Deutschland rannte im Anschluss an und kam zu mehreren Torabschlüssen - der eingewechselte Lukas Podolski scheiterte beispielsweise an der Latte -, der Ausgleich gelang dem DFB-Team aber nicht mehr.
Deutschland steht damit nur noch auf Platz vier der Gruppe D mit drei Zählern nach zwei Partien - hinter Polen, Schottland und dem kommenden Gegner Irland, die beide Spiele gewonnen haben.
Statistik am Rande: Das Durchschnittsalter der Deutschen betrug 24 Jahre und 125 Tage - jünger war die Mannschaft in einem Pflichtspiel nur einmal: Exakt auf den Tag genau vor drei Jahren beim 3:1 gegen Belgien (24 Jahre und 48 Tage).
Reaktionen:
Joachim Löw (Bundestrainer): "Wir sind natürlich enttäuscht. Eigentlich kann man der Mannschaft keinen Vorwurf machen, vielleicht einen: Wir sind mit den Chancen zu fahrlässig umgegangen. Die Spielanlage war in Ordnung, wir haben viele Möglichkeiten kreiert und ja fast auf ein Tor gespielt. Polen macht dann mit dem ersten Schuss aufs Tor das 1:0. Wir müssen jetzt mit Blick auf Dienstag gegen Irland schauen, dass wir jetzt eine gute Reaktion zeigen und Kräfte sammeln."

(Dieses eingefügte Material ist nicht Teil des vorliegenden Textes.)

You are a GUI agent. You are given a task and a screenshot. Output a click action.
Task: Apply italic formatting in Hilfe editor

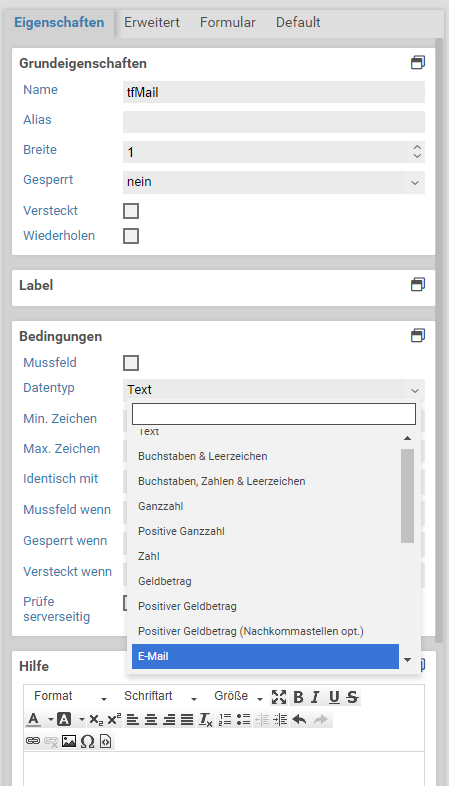(315, 697)
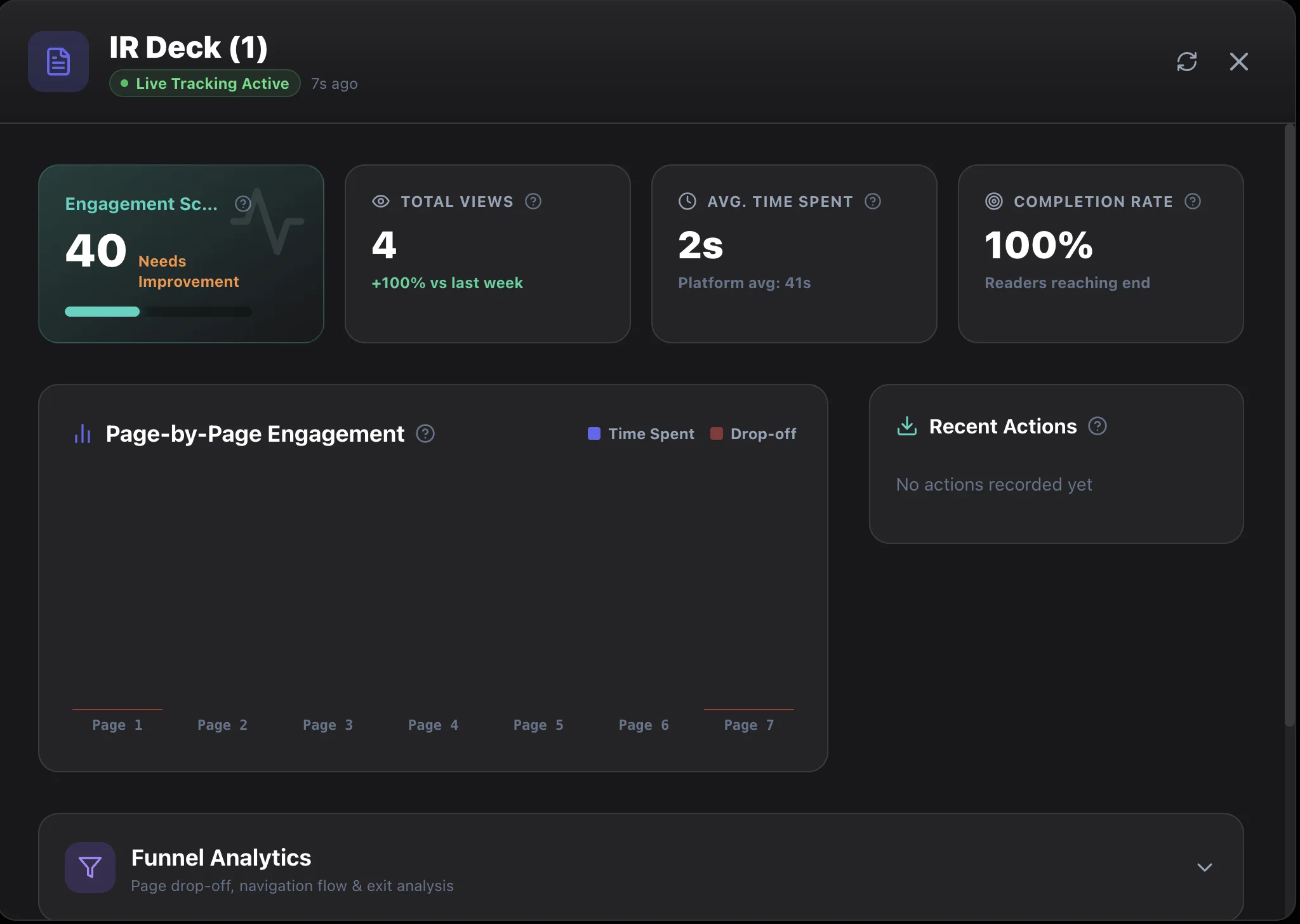
Task: Click the eye icon beside Total Views
Action: pyautogui.click(x=380, y=201)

Manuel Neuer (Kapitän): "Die Niederlage war vermeidbar. Wir haben kein schlechtes Spiel gemacht. Wenn wir in Führung gehen, gewinnen wir auch. Beim ersten Gegentor komme ich zu spät, mein Fehler."
Mats Hummels: "Wir haben kein Tor gemacht. Das ist bei der Anzahl der Chancen ein Witz. Dann kann so ein Spiel schon mal kippen."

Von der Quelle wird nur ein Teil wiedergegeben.